Cerita Sambung
Matahari bersinar hangat di alun-alun Yogyakarta. Sebuah diskusi terbuka diadakan di bawah rindangnya pohon beringin. Warga dari berbagai kalangan berkumpul—pedagang, mahasiswa, ibu rumah tangga, dan pejabat daerah—untuk mendengar langsung tentang bagaimana Golden Rupiah (GRp) mengubah hidup mereka.
Di tengah lingkaran, seorang ibu bernama Bu Siti angkat bicara.
"Saya dulu khawatir, kalau semua pakai emas, apa saya masih bisa beli cabai di pasar? Masa saya harus bawa emas batangan?"
Beberapa orang tertawa kecil, tapi Nadira yang hadir sebagai narasumber hanya tersenyum.
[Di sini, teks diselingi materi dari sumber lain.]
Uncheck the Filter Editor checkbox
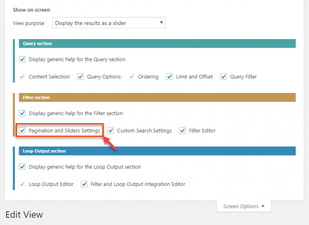309x225 pixels. (182, 131)

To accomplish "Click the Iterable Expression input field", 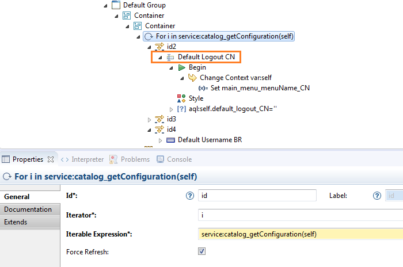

"Bu Siti, justru inilah keunggulan GRp. Kita tidak lagi harus membawa emas fisik. Dengan sistem digital, Ibu bisa belanja hanya dengan aplikasi, kartu, atau bahkan QR code. Nilai transaksi tetap dalam bentuk emas, hanya teknologinya yang modern."
"Kalau GRp berbasis emas, bagaimana dengan transaksi kecil? Apakah saya harus punya emas yang besar dulu untuk bisa menggunakan GRp?"
Nadira mengangguk. "GRp punya sistem pecahan hingga 0,001 gram. Jadi, kalau harga secangkir kopi setara 0,002 gram emas, ya tinggal bayar sesuai jumlah itu. Sama seperti uang kertas, tapi bedanya, nilainya tidak berkurang seiring waktu."
Seorang ekonom dari Universitas Gadjah Mada menjawab.
"Yang terjadi justru sebaliknya. Negara-negara lain yang ingin berdagang dengan Indonesia harus memiliki GRp. Itu berarti mereka harus memiliki emas atau menukarkan mata uang mereka dengan emas terlebih dahulu. Artinya, emas justru mengalir masuk ke Indonesia, bukan keluar!"
Pak Haris mengangguk puas. "Jadi, semakin banyak yang pakai GRp, semakin kaya cadangan emas kita?"
"Tepat sekali!"
"Di sistem lama," lanjut Nadira, "gaji kita naik setiap tahun, tapi harga barang naik lebih cepat. Itu karena uang fiat terus dicetak tanpa kontrol. Tapi dengan GRp, nilai tetap stabil. Keadilan ekonomi akhirnya bisa dinikmati semua orang."
Orang-orang mulai mengangguk. Pembahasan ini membuka mata mereka.
Hari itu, di bawah pohon beringin yang teduh, Indonesia melangkah lebih jauh ke masa depan dengan mata uang yang adil dan stabil.